The influence of zein microfibre diameter and concentration on the development of mechanical and physico-chemical properties of ɩ-carrageenan

Abstract

This paper explores the effect on mechanical, thermal and physico-chemical properties of ɩ-carrageenan hydrogels when enriched with zein microfibres. The microfibres were generated from varying concentrations (20%W/V, 30%W/V and 40% W/V) of zein using an antisolvent technique.
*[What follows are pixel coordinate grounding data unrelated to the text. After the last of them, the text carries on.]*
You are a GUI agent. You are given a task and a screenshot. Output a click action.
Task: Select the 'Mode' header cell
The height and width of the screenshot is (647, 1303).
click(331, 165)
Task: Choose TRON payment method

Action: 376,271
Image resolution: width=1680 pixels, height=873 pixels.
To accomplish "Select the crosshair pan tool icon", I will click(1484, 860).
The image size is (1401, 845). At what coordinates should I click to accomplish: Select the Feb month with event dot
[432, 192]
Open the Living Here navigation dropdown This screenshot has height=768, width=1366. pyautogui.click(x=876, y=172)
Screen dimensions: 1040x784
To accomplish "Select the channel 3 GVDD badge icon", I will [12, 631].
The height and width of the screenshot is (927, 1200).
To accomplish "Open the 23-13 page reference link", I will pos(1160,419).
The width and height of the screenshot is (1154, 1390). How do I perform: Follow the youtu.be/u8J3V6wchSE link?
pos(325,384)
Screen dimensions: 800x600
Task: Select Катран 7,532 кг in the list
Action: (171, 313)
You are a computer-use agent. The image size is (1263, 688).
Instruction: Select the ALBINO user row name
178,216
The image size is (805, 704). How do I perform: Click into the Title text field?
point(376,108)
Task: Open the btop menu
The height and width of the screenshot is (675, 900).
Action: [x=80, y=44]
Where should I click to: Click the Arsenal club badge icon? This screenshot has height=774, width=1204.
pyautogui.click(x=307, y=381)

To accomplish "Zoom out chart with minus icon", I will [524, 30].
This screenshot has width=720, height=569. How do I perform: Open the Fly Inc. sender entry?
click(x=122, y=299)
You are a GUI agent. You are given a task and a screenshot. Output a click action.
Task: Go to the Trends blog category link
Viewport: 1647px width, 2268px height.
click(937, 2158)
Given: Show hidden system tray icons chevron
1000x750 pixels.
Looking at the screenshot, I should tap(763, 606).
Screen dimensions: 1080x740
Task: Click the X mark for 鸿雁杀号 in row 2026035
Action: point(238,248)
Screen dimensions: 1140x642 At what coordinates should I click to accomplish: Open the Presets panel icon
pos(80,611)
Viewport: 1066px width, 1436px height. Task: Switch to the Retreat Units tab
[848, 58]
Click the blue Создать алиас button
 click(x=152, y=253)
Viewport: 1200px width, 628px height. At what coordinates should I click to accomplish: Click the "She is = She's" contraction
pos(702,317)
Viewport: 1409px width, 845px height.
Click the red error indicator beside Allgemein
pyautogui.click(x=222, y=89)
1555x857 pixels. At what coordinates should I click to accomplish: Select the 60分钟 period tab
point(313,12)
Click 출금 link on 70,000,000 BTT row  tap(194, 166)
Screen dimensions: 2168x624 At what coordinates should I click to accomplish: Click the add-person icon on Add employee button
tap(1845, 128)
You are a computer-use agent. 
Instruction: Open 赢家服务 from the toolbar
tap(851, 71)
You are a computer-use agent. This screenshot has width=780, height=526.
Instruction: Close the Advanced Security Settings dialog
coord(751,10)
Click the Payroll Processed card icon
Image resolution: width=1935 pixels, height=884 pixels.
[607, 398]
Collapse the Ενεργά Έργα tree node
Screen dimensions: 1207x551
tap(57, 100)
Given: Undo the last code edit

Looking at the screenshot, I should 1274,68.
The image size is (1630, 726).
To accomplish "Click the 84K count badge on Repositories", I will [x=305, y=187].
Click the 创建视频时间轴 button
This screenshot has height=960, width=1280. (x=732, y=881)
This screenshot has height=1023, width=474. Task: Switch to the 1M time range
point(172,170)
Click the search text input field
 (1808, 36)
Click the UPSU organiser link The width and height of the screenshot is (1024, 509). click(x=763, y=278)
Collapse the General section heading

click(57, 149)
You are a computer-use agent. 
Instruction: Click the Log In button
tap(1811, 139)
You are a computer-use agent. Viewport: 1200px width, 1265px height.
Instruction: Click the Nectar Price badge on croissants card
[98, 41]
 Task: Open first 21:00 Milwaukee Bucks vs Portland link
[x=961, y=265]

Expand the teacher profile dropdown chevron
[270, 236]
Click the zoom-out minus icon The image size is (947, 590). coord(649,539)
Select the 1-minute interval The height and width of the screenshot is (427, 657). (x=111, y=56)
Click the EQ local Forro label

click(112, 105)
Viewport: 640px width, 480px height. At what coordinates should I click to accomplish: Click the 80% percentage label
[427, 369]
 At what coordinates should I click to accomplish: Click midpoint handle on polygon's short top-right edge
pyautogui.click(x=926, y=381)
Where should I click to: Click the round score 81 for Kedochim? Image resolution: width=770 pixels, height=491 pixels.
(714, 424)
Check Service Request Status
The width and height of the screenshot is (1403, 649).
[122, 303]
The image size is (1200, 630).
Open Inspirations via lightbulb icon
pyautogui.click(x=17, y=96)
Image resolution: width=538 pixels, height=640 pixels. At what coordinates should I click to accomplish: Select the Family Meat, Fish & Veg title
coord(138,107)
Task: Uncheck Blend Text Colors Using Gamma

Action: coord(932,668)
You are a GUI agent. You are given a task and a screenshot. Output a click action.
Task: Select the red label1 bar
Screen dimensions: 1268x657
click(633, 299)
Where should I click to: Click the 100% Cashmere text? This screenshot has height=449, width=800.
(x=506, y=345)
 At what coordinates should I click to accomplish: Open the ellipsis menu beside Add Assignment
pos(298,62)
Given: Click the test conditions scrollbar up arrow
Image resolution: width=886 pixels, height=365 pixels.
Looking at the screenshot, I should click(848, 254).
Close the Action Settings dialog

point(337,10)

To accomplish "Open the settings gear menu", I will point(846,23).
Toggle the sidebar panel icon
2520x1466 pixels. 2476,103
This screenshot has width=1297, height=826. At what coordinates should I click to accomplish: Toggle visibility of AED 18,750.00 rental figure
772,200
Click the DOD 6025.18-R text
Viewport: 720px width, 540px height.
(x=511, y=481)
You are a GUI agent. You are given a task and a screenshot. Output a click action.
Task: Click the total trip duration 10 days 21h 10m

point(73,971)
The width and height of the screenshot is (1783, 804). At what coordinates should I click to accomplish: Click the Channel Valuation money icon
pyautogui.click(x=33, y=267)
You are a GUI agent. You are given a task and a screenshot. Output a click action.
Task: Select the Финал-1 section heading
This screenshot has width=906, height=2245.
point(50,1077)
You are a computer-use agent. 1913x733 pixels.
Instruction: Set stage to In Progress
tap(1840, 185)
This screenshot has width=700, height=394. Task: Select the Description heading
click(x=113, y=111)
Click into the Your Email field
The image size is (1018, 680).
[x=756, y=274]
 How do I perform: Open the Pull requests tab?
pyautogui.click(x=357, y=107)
The microfibres were incorporated into ɩ-carrageenan hydrogels at concentrations of 0.2%W/V and 0.5%W/V. Scanning electron microscopy showed that zein concentration correlates with microfibre diameter (ranging from 4.37 ± 0.02 to 11.31 ± 0.1 μm) (p < 0.05). By increasing the zein concentration, the microfibres also become less polar (p < 0.05). Examination by Fourier transform infrared spectroscopy, X-ray diffraction and differential scanning calorimetry indicates that the synthesis of microfibres did not affect protein structure. Zein fibres made from 40%W/V concentration solutions and added to the hydrogel at 0.5%W/V (hereafter Z40%-0.5) exhibited the highest hardness (7.89 g) (p < 0.05). The Z40%-0.5 sample also displayed both the highest storage modulus (G′) value (7550 ± 2.66 Pa) and loss modulus (G″) values (1720 ± 0.47 Pa) (p < 0.05), indicating superior quasi-solid characteristics. Both loss and storage moduli of the samples were frequency-dependent, increasing frequency correlated with higher values for both moduli, signifying weak gel behaviour. The Z40%-0.5 hydrogel (p < 0.05) achieved the highest water holding capacity (WHC) but the highest swelling rate (p < 0.05) was associated with the fibre-free control sample. We demonstrate that incorporating fibres into ɩ-carrageenan hydrogels enhances their mechanical properties, thus addressing a significant commercial application issue.